The Democratic Party will continue to exist despite having been torn apart and facing yet another decision to choose a new leader, a source close to the party said.

Seiji Maehara will step down as party president as early as Oct. 27 to take responsibility for the mess stemming from the Oct. 22 Lower House election, according to the source.

The Democratic Party will consist of Upper House lawmakers and regional members. They will select a new leader as early as next week and organize an administrative lineup by the start of the special Diet session scheduled to open on Nov. 1, the source said.
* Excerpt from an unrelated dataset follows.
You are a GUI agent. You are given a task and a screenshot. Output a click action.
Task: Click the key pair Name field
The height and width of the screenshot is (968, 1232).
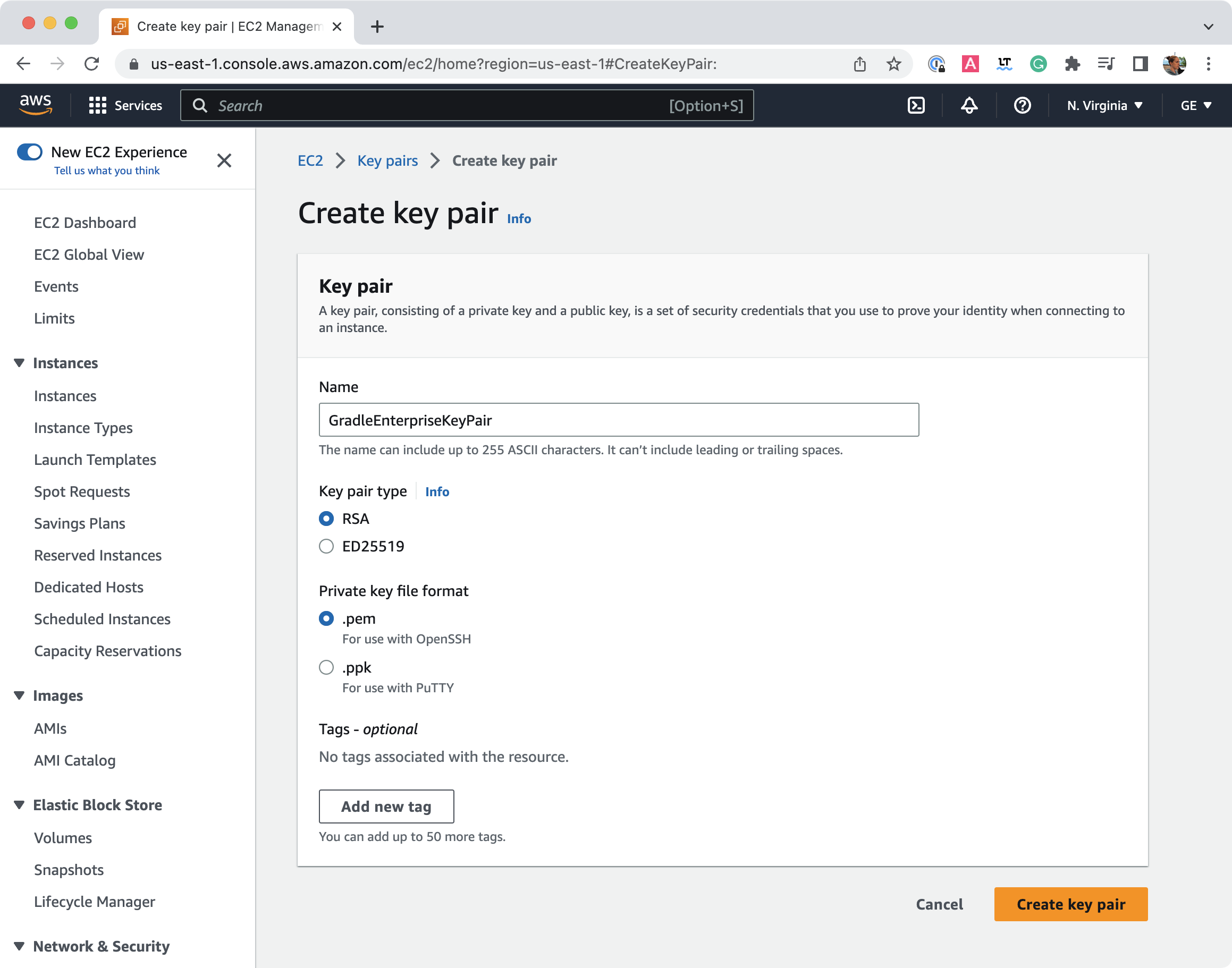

The 47 Upper House members of the party as well as Lower House members, including former leader Katsuya Okada and former Prime Minister Yoshihiko Noda, are expected to attend an emergency Diet members meeting on Oct. 27.

Okada and Noda are still officially registered as Democratic Party members, but they ran and won their seats in the Lower House election as independents.

According to the source, Maehara plans to explain why he suggested the Democratic Party merge with Kibo no To (Hope) before the Oct. 10 start of the official campaign for the Lower House election.

After receiving opinions at the meeting, Maehara is expected to announce his resignation, less than two months after he was elected party president.

“I have to take all of the responsibility for the (election) results,” Maehara said in a lecture in Tokyo on Oct. 25. “In the end, it did not go as planned.”

His merger plan led to the splintering of the party, after the Hope party leader, Tokyo Governor Yuriko Koike, said she did not want to join forces with liberal politicians of the Democratic Party.

The left-leaning candidates formed a new party, the Constitutional Democratic Party of Japan, which is now the main opposition force.

Maehara has since retracted his decision to merge with the Hope party.

The Democratic Party members who won seats in the Oct. 22 election under the Hope party ticket will become members of the Hope party.